### EXERCISE INSTRUCTIONS:
Retype the entries in full, exactly.

### RECORDS SUPPLIED:
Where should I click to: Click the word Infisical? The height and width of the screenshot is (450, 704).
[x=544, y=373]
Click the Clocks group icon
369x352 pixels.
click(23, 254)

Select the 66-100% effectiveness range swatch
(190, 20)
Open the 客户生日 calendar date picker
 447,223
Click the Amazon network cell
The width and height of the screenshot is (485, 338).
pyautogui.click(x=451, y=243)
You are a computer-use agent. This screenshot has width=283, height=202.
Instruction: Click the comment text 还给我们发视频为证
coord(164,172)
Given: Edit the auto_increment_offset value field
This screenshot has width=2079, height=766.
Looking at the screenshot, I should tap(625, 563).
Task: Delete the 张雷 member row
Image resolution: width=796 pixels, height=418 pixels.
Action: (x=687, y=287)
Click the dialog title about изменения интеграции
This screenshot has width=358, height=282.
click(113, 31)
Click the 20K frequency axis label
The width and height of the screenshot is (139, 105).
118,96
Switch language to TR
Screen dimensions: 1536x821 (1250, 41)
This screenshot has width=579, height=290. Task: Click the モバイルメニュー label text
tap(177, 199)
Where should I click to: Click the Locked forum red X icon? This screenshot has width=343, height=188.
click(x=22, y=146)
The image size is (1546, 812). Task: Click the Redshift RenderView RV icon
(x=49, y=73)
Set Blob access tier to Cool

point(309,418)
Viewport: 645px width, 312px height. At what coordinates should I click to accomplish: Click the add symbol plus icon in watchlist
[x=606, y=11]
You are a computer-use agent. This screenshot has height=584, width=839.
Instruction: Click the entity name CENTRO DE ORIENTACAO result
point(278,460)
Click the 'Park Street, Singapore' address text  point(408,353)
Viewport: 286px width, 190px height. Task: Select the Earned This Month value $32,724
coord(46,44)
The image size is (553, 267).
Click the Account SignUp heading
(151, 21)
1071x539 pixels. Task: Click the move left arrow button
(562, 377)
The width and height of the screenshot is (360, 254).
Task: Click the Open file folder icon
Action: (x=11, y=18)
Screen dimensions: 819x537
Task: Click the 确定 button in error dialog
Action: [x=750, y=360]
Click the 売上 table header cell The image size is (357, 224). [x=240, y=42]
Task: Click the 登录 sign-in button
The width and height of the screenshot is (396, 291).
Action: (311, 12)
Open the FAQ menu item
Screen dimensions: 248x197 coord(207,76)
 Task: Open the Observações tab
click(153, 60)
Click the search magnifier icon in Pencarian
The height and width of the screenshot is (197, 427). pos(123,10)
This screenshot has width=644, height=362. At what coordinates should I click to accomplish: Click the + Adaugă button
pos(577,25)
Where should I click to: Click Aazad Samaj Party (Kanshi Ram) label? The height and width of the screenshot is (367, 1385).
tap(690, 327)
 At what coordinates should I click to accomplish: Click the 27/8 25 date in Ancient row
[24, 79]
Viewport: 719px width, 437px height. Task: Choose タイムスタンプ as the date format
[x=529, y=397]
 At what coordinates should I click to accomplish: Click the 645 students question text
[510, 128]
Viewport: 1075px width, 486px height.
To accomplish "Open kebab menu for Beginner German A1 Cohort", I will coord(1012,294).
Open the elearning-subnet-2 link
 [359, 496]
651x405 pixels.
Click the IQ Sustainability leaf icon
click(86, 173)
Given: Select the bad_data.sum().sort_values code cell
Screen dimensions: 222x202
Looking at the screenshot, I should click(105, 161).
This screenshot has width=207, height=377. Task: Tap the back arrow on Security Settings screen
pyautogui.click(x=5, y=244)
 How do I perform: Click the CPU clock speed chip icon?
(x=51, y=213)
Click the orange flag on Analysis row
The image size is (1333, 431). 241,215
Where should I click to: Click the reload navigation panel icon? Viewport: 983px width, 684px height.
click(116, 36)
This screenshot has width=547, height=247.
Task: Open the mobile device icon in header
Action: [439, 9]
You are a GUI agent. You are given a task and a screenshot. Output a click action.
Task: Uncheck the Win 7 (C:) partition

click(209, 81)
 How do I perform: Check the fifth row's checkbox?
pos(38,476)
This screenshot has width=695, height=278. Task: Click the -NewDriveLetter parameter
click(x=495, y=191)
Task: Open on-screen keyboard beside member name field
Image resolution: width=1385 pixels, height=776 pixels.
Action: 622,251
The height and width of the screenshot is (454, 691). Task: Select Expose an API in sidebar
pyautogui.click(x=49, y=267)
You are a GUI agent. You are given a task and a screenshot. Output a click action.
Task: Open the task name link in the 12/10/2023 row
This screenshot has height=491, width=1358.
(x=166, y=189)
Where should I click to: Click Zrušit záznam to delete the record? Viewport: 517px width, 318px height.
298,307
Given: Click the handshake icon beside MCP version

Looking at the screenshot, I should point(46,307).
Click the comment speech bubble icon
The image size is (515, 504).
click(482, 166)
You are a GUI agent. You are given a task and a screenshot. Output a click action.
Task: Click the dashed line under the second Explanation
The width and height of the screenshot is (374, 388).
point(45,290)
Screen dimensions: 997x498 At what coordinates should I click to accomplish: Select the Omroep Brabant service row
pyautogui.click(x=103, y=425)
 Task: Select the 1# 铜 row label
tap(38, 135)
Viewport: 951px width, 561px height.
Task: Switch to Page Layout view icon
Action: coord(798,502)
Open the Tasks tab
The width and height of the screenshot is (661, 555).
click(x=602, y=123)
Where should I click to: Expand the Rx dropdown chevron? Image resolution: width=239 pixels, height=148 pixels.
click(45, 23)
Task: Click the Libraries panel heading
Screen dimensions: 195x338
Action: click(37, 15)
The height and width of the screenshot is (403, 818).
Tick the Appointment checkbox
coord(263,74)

### TASK RESULT:
Where should I click to: Click the word Infisical? The height and width of the screenshot is (450, 704).
[x=544, y=373]
Click the Clocks group icon
369x352 pixels.
click(23, 254)

Select the 66-100% effectiveness range swatch
(190, 20)
Open the 客户生日 calendar date picker
 447,223
Click the Amazon network cell
The width and height of the screenshot is (485, 338).
pyautogui.click(x=451, y=243)
You are a computer-use agent. This screenshot has width=283, height=202.
Instruction: Click the comment text 还给我们发视频为证
coord(164,172)
Given: Edit the auto_increment_offset value field
This screenshot has width=2079, height=766.
Looking at the screenshot, I should tap(625, 563).
Task: Delete the 张雷 member row
Image resolution: width=796 pixels, height=418 pixels.
Action: (x=687, y=287)
Click the dialog title about изменения интеграции
This screenshot has width=358, height=282.
click(113, 31)
Click the 20K frequency axis label
The width and height of the screenshot is (139, 105).
118,96
Switch language to TR
Screen dimensions: 1536x821 (1250, 41)
This screenshot has width=579, height=290. Task: Click the モバイルメニュー label text
tap(177, 199)
Where should I click to: Click the Locked forum red X icon? This screenshot has width=343, height=188.
click(x=22, y=146)
The image size is (1546, 812). Task: Click the Redshift RenderView RV icon
(x=49, y=73)
Set Blob access tier to Cool

point(309,418)
Viewport: 645px width, 312px height. At what coordinates should I click to accomplish: Click the add symbol plus icon in watchlist
[x=606, y=11]
You are a computer-use agent. This screenshot has height=584, width=839.
Instruction: Click the entity name CENTRO DE ORIENTACAO result
point(278,460)
Click the 'Park Street, Singapore' address text  point(408,353)
Viewport: 286px width, 190px height. Task: Select the Earned This Month value $32,724
coord(46,44)
The image size is (553, 267).
Click the Account SignUp heading
(151, 21)
1071x539 pixels. Task: Click the move left arrow button
(562, 377)
The width and height of the screenshot is (360, 254).
Task: Click the Open file folder icon
Action: (x=11, y=18)
Screen dimensions: 819x537
Task: Click the 确定 button in error dialog
Action: [x=750, y=360]
Click the 売上 table header cell The image size is (357, 224). [x=240, y=42]
Task: Click the 登录 sign-in button
The width and height of the screenshot is (396, 291).
Action: (311, 12)
Open the FAQ menu item
Screen dimensions: 248x197 coord(207,76)
 Task: Open the Observações tab
click(153, 60)
Click the search magnifier icon in Pencarian
The height and width of the screenshot is (197, 427). pos(123,10)
This screenshot has width=644, height=362. At what coordinates should I click to accomplish: Click the + Adaugă button
pos(577,25)
Where should I click to: Click Aazad Samaj Party (Kanshi Ram) label? The height and width of the screenshot is (367, 1385).
tap(690, 327)
 At what coordinates should I click to accomplish: Click the 27/8 25 date in Ancient row
[24, 79]
Viewport: 719px width, 437px height. Task: Choose タイムスタンプ as the date format
[x=529, y=397]
 At what coordinates should I click to accomplish: Click the 645 students question text
[510, 128]
Viewport: 1075px width, 486px height.
To accomplish "Open kebab menu for Beginner German A1 Cohort", I will coord(1012,294).
Open the elearning-subnet-2 link
 [359, 496]
651x405 pixels.
Click the IQ Sustainability leaf icon
click(86, 173)
Given: Select the bad_data.sum().sort_values code cell
Screen dimensions: 222x202
Looking at the screenshot, I should click(105, 161).
This screenshot has width=207, height=377. Task: Tap the back arrow on Security Settings screen
pyautogui.click(x=5, y=244)
 How do I perform: Click the CPU clock speed chip icon?
(x=51, y=213)
Click the orange flag on Analysis row
The image size is (1333, 431). 241,215
Where should I click to: Click the reload navigation panel icon? Viewport: 983px width, 684px height.
click(116, 36)
This screenshot has width=547, height=247.
Task: Open the mobile device icon in header
Action: [439, 9]
You are a GUI agent. You are given a task and a screenshot. Output a click action.
Task: Uncheck the Win 7 (C:) partition

click(209, 81)
 How do I perform: Check the fifth row's checkbox?
pos(38,476)
This screenshot has width=695, height=278. Task: Click the -NewDriveLetter parameter
click(x=495, y=191)
Task: Open on-screen keyboard beside member name field
Image resolution: width=1385 pixels, height=776 pixels.
Action: 622,251
The height and width of the screenshot is (454, 691). Task: Select Expose an API in sidebar
pyautogui.click(x=49, y=267)
You are a GUI agent. You are given a task and a screenshot. Output a click action.
Task: Open the task name link in the 12/10/2023 row
This screenshot has height=491, width=1358.
(x=166, y=189)
Where should I click to: Click Zrušit záznam to delete the record? Viewport: 517px width, 318px height.
298,307
Given: Click the handshake icon beside MCP version

Looking at the screenshot, I should point(46,307).
Click the comment speech bubble icon
The image size is (515, 504).
click(482, 166)
You are a GUI agent. You are given a task and a screenshot. Output a click action.
Task: Click the dashed line under the second Explanation
The width and height of the screenshot is (374, 388).
point(45,290)
Screen dimensions: 997x498 At what coordinates should I click to accomplish: Select the Omroep Brabant service row
pyautogui.click(x=103, y=425)
 Task: Select the 1# 铜 row label
tap(38, 135)
Viewport: 951px width, 561px height.
Task: Switch to Page Layout view icon
Action: coord(798,502)
Open the Tasks tab
The width and height of the screenshot is (661, 555).
click(x=602, y=123)
Where should I click to: Expand the Rx dropdown chevron? Image resolution: width=239 pixels, height=148 pixels.
click(45, 23)
Task: Click the Libraries panel heading
Screen dimensions: 195x338
Action: click(37, 15)
The height and width of the screenshot is (403, 818).
Tick the Appointment checkbox
coord(263,74)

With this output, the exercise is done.